Venezuela could supply oil to West in Mid-2022 if sanctions removed
With the West trying all it can to replace Russian energy supplies, Venezuela says it is ready to exchange the removal of sanctions for delivering oil to the United States and Europe.
Venezuela could begin supplying oil to the United States and Europe in the middle of 2022, provided that the latter remove the sanctions they imposed on Caracas, Venezuelan National Assembly oil and energy committee chairman Angel Rodriguez told Sputnik.
"If the [unilateral] measures are suspended ... considering what we have already achieved at the moment, we could supply energy that the US and Europe need so much in the middle of the year," the Venezuelan official said.
He revealed that for Caracas and Washington to strike a deal, the latter should make Venezuela an ambiguous offer, Rodriguez said, explaining that the key factor disrupting the country's economic situation is the US itself.
The legislator hoped that a possible resumption of oil exports to the US and Europe would not affect Caracas' relations with Moscow.

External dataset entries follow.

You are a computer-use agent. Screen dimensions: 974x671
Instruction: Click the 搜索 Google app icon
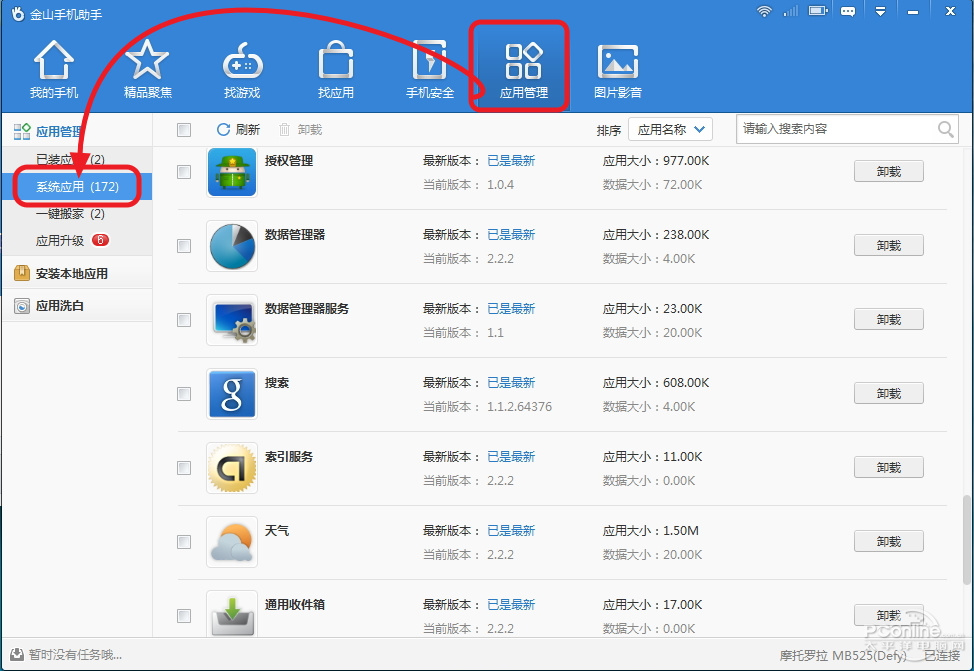[x=232, y=394]
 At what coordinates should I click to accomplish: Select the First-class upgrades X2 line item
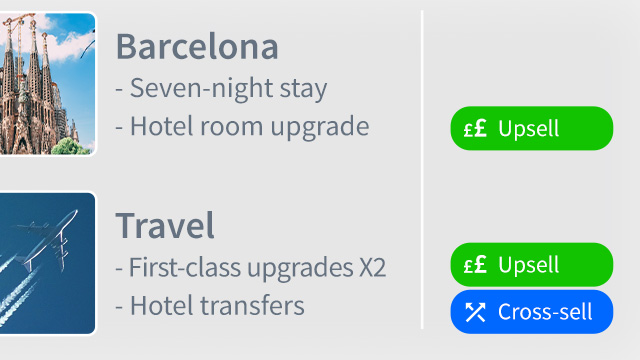pos(251,268)
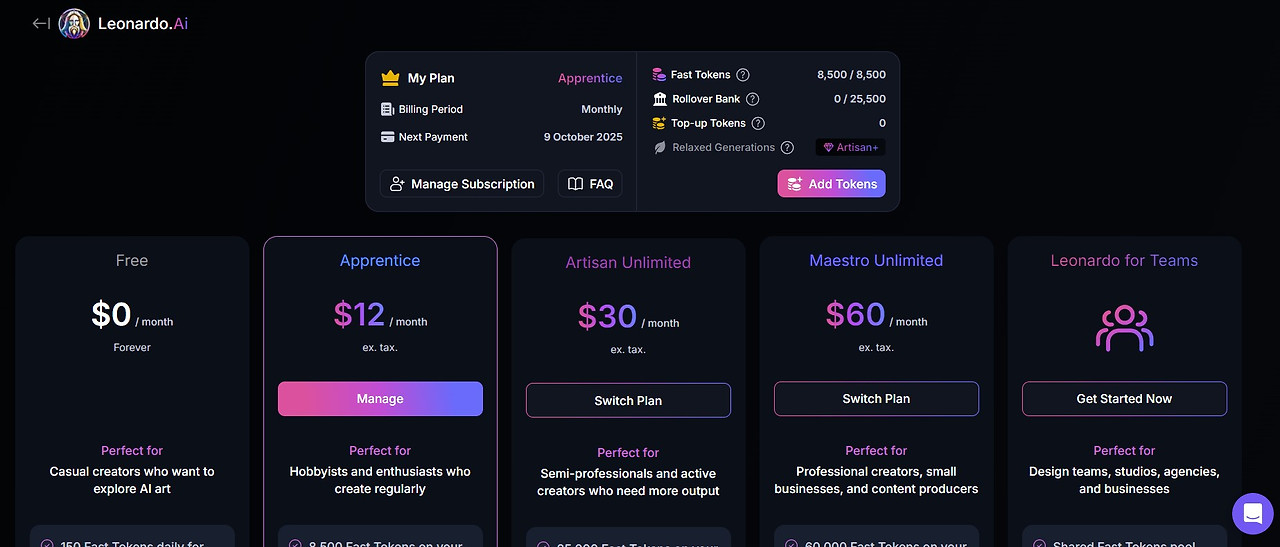Click Fast Tokens help question mark
This screenshot has width=1280, height=547.
coord(742,75)
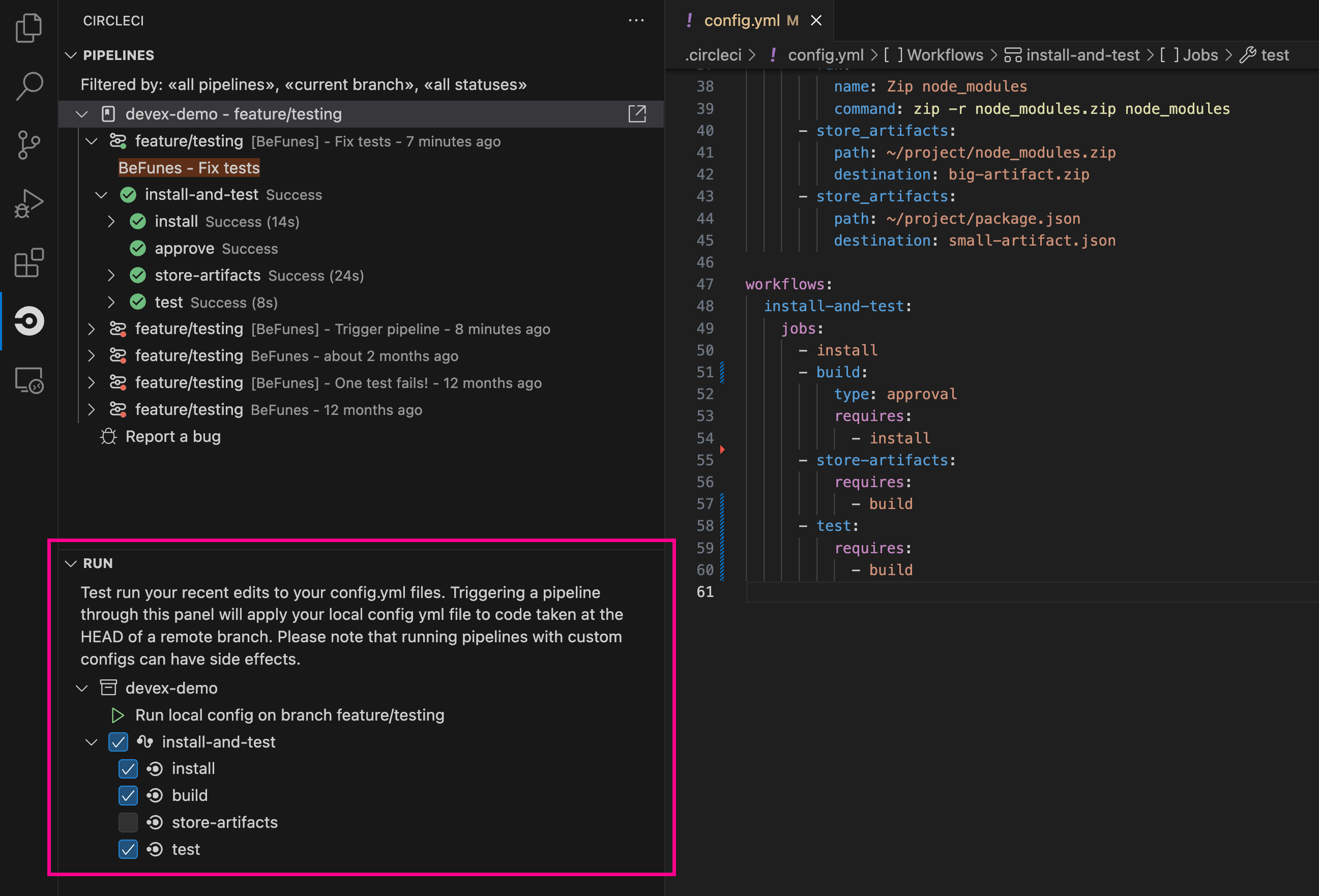The height and width of the screenshot is (896, 1319).
Task: Open the CircleCI panel more actions menu
Action: coord(636,20)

The White House said Monday a US delegation met with Venezuelan government officials in Caracas over the weekend for talks that included a discussion of energy supplies, as Washington sought ways to reduce its reliance on Russian oil, whose imports, along with Russian liquified natural gas and coal, it has now banned.
Venezuela's opposition also stated that it met with a high-level US delegation, whose visit to Caracas coincided with Washington's efforts to isolate Russia over its special military operation in Ukraine.
Venezuelan President Nicolas Maduro, whose regime the US severed ties within 2019, was one of the international figures to assure Russian President Vladimir Putin of his "strong support" in the aftermath of the operation.
On Thursday, Russian President Vladimir Putin said the United States was making attempts to sign contracts on energy resources with Iran and Venezuela.
Putin stressed that Washington was ready to make peace with Caracas and Tehran, sign all agreements, and hold negotiations with the parties they had penalized for no reason in the past. "It was not necessary to introduce these illegitimate sanctions," he told a government meeting.
The ban on the import of Russian oil, the Russian president explained, had nothing to do with the surging prices. "They just hide behind these decisions in order to deceive once again their own population," Putin declared.